## REQUIRED WORK
1. Please reproduce word for word the part of the passage on origin data that begins at the words "Calculation Example" and stops after "link: 388 (Tomatoes)".
2. In the passage on origin data, what FAO code does the glossary link give for tomatoes?

## SELECTED PASSAGE
-*-*-
Regional Origin Handling

When a regional origin (like "Europe") is specified, it expands to component countries:

# Handle regional terms
if term_xid in location_to_regional_term_xid_map.values():
for region in regional_term_xid_to_region_gadm_codes_map.get(term_xid, []):
if region not in already_listed_regions:
country_code = iso_3166_map_3_to_2_letter.get(region.split(".")[0])
locations.append(LocationProp.unvalidated_construct(
country_code=country_code,
term_uid=gadm_term.uid,
location_qualifier=location_qualifier,
))

Data Sources

FAO STAT Database

The primary data source is the FAO Statistics Division:

Trade Data: FAO Detailed Trade Matrix

  • Contains bilateral trade flows between countries
  • Quantities in tonnes
  • Elements: Import Quantity, Export Quantity, Import Value, Export Value

Production Data: FAO Production Statistics

  • Contains domestic production by country and product
  • Quantities in tonnes

Country Code Mappings

The module uses multiple country code systems:

SystemDescriptionExample
M49UN numeric codes756 (Switzerland)
ISO 3166-1 alpha-2Two-letter codesCH
ISO 3166-1 alpha-3Three-letter codesCHE
GADMGeographic database codesCHE.1.2 (sub-regions)

FoodEx2 to FAO Mapping

Products are linked via glossary service:

fao_glossary_links = await glossary_link_service.get_glossary_links_by_gfm(
gap_filling_module="FAO"
)

# Maps FoodEx2 term UIDs -> FAO code term UID
for link in fao_glossary_links:
linked_fao_code_terms[frozenset(link.term_uids)] = link.linked_term_uid

Calculation Example

Scenario: Determining origin for 1 kg of tomatoes consumed in Switzerland (CH)

Step 1: Identify Product

  • FoodEx2 term matched: A0DMX (Tomatoes)
  • FAO code via glossary link: 388 (Tomatoes)
  • Kitchen country: Switzerland (M49: 756)

Step 2: Query Trade Statistics

FAO data for Switzerland and tomatoes (FAO code 388):

Data PointValue (tonnes)
Domestic Production45,000
Total Imports75,000
Total Exports5,000

Step 3: Calculate Shares

total_supply = 45,000 + 75,000 - 5,000 = 115,000

domestic_share = (45,000 - 5,000) / 115,000 = 0.348 (34.8%)
foreign_share = 1 - 0.348 = 0.652 (65.2%)

Step 4: Distribute Import Share

Top importing countries for Swiss tomato imports:

CountryImport (tonnes)% of ImportFinal Share
Spain35,00046.7%30.4%
Italy20,00026.7%17.4%
Netherlands10,00013.3%8.7%
Morocco5,0006.7%4.4%
Other5,0006.7%4.4%
Switzerland (domestic)--34.8%

Step 5: Graph Modification

The module creates origin split nodes:

Original:
Tomatoes (1 kg) -> Activity -> ...
-*-*-
## DATASET ENTRIES
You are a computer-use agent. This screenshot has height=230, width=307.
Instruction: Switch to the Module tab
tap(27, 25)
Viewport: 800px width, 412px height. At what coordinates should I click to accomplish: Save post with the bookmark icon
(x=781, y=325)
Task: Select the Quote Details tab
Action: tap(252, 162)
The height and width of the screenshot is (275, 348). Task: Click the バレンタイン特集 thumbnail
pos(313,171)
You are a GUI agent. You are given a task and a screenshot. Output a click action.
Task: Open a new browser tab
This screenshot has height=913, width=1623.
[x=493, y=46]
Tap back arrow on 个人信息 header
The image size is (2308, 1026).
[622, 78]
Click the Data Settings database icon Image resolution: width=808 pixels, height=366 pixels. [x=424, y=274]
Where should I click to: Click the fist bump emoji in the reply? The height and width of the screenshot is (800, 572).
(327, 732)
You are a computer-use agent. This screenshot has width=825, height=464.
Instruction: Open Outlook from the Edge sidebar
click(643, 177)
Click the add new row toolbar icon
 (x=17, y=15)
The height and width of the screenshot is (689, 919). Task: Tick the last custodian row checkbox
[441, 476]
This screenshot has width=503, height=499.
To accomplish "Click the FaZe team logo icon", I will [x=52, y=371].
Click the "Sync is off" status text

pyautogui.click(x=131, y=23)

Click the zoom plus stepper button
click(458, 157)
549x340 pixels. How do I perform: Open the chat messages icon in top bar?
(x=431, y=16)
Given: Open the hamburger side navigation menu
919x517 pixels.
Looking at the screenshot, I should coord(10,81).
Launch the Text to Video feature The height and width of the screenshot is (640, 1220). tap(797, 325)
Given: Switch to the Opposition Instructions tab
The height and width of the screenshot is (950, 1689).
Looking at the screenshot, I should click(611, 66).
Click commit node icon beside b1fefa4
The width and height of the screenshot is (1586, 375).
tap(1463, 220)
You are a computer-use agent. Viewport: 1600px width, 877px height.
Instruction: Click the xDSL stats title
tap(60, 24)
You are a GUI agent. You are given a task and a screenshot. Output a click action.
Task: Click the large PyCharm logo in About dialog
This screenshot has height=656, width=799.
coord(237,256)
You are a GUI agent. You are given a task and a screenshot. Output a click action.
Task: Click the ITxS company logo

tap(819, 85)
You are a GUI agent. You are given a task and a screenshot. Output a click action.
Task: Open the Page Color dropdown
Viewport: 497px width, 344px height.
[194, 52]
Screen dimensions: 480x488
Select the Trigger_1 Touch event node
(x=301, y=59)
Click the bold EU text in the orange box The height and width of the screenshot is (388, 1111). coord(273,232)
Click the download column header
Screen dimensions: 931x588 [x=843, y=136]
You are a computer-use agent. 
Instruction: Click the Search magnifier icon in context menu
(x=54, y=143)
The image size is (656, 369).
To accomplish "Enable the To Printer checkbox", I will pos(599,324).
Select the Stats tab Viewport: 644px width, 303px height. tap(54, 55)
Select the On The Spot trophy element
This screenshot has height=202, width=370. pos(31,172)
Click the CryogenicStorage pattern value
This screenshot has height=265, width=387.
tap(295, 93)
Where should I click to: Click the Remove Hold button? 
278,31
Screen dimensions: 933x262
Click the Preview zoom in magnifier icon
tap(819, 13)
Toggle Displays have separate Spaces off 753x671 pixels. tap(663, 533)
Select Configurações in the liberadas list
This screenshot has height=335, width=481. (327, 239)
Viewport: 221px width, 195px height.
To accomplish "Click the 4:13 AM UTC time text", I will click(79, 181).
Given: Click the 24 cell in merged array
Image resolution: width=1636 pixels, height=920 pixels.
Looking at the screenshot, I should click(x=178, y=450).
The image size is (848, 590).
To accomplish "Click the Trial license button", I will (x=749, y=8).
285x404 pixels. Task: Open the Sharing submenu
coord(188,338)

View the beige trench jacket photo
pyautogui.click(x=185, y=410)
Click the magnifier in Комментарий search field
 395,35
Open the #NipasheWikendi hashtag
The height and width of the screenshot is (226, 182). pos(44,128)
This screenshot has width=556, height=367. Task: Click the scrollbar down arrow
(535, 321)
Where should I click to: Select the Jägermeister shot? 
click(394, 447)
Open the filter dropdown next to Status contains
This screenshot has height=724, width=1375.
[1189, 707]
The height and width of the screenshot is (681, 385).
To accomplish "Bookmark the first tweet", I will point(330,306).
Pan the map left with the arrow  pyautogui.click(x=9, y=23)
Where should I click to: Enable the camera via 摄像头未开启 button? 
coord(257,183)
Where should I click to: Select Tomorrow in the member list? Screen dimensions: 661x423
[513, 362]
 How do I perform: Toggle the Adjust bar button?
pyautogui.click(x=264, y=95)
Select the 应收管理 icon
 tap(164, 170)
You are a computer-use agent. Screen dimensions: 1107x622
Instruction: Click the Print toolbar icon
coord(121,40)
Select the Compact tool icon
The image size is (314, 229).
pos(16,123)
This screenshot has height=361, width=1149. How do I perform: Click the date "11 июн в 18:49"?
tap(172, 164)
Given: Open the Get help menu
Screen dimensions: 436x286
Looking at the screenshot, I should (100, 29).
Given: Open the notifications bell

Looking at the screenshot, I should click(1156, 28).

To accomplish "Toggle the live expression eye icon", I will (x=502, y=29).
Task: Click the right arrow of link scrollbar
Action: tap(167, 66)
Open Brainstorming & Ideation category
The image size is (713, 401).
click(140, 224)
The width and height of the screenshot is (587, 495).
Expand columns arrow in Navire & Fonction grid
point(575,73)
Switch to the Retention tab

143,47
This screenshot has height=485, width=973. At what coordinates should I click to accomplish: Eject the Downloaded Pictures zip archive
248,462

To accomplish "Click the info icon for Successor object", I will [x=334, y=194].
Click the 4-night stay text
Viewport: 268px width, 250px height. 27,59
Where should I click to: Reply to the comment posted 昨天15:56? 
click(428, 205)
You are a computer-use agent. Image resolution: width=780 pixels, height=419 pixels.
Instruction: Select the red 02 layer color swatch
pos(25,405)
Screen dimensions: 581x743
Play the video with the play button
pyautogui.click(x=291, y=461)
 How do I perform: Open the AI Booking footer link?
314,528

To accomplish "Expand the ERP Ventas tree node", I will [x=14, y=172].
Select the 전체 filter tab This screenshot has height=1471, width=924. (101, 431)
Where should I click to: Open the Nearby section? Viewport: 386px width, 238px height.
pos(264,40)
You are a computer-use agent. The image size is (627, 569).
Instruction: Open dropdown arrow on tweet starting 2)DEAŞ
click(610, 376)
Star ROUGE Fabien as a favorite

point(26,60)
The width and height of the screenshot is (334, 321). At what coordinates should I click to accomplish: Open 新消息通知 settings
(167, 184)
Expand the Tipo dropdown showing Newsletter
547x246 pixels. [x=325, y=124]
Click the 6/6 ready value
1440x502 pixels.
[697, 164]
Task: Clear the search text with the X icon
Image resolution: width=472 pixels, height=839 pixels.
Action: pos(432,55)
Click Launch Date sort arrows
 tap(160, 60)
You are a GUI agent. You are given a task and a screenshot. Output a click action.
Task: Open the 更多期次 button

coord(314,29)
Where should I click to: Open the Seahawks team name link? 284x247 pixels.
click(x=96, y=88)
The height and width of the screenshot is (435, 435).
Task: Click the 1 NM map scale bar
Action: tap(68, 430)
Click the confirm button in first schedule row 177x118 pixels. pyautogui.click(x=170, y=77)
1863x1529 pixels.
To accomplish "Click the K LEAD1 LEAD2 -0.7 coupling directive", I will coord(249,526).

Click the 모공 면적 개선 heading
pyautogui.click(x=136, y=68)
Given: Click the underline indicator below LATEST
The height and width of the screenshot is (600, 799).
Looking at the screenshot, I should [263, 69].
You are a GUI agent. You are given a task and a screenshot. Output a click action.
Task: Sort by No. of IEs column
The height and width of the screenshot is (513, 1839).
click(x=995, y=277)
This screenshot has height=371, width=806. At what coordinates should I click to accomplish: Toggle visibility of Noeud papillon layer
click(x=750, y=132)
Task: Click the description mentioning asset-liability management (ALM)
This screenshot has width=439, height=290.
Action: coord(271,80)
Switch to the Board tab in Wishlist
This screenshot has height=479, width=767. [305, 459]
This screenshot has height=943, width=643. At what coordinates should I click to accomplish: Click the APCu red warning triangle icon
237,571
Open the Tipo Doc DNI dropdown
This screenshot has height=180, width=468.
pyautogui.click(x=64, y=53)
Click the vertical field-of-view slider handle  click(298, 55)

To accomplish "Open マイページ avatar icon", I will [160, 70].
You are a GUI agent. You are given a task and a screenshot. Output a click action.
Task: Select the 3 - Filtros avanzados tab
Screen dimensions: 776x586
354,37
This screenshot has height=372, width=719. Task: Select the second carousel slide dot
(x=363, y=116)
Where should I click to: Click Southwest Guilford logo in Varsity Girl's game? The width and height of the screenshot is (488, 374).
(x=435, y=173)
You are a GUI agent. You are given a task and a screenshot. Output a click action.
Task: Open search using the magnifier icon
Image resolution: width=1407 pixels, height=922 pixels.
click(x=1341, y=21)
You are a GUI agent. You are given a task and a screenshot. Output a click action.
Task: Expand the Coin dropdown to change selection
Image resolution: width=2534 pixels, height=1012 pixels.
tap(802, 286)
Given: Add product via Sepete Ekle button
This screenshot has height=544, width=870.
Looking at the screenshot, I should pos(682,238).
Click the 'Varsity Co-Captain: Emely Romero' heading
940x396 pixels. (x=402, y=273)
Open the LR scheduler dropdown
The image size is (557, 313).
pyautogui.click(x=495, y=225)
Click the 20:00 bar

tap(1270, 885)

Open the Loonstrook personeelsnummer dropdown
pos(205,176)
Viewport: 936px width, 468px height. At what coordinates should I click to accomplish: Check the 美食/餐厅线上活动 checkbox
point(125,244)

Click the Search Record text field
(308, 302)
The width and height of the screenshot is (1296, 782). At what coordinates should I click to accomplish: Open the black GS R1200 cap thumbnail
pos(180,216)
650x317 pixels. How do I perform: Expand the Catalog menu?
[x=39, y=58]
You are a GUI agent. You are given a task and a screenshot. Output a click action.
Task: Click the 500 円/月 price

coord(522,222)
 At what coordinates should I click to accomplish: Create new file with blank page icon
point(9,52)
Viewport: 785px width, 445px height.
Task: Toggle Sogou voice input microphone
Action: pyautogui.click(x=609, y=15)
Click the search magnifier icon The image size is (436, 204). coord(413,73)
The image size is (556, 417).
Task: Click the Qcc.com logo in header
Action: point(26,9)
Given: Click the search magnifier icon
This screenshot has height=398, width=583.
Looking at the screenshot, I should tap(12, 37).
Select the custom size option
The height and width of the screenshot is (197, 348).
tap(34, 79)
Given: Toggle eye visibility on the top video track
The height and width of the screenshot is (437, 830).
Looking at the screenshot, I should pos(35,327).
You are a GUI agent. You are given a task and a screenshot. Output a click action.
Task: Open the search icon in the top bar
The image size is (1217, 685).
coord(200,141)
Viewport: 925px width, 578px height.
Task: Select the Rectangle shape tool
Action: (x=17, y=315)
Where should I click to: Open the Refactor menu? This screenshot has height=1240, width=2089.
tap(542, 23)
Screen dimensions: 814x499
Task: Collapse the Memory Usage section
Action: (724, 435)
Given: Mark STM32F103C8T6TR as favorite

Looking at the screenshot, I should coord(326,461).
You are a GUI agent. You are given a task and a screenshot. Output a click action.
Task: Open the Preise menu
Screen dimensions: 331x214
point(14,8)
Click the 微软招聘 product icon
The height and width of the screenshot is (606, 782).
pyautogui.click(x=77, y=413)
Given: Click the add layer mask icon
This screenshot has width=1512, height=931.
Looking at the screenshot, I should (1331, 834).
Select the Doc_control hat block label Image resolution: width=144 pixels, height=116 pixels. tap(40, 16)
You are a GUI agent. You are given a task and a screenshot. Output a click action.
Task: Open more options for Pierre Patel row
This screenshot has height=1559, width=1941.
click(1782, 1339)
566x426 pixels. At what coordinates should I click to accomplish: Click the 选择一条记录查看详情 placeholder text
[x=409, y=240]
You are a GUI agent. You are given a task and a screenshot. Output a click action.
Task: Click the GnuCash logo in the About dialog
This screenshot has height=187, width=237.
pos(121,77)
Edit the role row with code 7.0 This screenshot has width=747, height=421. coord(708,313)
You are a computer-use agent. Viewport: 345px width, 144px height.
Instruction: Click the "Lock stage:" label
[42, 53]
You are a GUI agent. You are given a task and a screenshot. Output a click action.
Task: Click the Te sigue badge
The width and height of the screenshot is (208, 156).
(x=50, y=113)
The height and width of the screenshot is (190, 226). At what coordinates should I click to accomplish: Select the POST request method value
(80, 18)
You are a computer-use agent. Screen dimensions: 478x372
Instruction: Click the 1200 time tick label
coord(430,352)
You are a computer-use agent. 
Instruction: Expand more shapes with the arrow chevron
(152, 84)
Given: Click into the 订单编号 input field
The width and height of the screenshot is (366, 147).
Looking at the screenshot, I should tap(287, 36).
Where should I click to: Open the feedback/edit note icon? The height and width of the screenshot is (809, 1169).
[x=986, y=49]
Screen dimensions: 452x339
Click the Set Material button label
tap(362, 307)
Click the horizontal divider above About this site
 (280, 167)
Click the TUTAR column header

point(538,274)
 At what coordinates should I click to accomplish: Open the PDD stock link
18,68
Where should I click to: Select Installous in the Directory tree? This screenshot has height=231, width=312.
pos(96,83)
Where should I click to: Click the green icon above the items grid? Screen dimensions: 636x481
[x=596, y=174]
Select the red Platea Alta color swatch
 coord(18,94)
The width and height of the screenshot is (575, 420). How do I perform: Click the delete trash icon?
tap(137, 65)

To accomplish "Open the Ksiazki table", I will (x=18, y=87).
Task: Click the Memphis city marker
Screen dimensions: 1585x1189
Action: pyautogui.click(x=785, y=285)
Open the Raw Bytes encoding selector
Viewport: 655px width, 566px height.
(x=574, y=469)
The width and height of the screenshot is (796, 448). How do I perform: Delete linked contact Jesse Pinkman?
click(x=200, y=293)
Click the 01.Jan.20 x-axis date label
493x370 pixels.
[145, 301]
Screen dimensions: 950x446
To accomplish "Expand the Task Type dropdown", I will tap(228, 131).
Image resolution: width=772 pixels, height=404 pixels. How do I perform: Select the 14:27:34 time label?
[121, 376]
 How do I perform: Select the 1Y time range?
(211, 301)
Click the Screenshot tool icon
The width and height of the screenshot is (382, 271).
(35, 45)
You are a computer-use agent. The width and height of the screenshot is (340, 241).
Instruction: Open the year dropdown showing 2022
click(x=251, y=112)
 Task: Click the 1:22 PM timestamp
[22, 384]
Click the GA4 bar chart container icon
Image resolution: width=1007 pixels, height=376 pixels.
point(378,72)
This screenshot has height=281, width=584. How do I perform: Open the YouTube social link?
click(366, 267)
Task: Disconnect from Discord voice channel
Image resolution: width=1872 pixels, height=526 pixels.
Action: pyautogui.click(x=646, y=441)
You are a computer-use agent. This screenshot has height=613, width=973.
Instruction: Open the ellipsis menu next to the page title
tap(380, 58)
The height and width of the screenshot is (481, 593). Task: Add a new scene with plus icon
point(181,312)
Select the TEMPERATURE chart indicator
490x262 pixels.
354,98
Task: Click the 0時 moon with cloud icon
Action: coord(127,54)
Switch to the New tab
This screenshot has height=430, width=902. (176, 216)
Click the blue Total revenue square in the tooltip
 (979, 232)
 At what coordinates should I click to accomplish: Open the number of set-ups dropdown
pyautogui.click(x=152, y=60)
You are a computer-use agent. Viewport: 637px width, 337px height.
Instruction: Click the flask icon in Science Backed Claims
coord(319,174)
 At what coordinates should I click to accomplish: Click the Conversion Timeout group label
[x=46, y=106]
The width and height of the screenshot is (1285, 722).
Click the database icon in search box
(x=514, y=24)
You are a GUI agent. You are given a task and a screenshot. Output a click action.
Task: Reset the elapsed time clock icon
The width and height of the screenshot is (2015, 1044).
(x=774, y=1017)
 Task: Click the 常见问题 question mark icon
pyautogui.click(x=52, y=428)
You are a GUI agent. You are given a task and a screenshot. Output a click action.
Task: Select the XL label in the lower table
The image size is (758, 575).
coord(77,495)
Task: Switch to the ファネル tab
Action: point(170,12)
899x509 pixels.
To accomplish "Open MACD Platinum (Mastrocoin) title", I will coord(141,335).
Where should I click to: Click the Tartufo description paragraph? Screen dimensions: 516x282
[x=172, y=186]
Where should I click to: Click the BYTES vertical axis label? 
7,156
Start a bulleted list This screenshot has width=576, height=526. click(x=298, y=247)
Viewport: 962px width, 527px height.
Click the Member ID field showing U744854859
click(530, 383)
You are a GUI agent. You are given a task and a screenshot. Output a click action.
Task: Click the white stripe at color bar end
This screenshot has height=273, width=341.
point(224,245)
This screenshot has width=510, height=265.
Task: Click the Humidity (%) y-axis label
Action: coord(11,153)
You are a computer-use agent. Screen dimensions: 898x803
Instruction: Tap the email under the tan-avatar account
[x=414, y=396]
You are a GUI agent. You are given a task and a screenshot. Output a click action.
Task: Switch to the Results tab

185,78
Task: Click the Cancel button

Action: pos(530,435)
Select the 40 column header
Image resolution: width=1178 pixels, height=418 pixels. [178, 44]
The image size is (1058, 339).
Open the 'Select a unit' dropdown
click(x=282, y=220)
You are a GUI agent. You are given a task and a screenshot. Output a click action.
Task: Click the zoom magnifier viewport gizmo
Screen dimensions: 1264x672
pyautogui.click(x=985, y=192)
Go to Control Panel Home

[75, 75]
-*-*-
## ANSWERS PROVIDED
1.
Calculation Example

Scenario: Determining origin for 1 kg of tomatoes consumed in Switzerland (CH)

Step 1: Identify Product

  • FoodEx2 term matched: A0DMX (Tomatoes)
  • FAO code via glossary link: 388 (Tomatoes)

2. 388